Recorded data

_____

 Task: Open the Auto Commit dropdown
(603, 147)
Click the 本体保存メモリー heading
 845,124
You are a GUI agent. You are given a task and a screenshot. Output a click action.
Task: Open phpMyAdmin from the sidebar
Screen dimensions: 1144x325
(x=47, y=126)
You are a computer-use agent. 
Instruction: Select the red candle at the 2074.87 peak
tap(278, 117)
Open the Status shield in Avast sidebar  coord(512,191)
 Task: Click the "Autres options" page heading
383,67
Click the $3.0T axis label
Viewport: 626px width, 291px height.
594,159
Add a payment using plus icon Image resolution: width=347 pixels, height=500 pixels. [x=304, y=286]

_____

■ EXERCISE BRIEF
Wherever the string "sidebar" appears in the entries, copy that line.

■ ANSWER BOX
Task: Open phpMyAdmin from the sidebar
Open the Status shield in Avast sidebar  coord(512,191)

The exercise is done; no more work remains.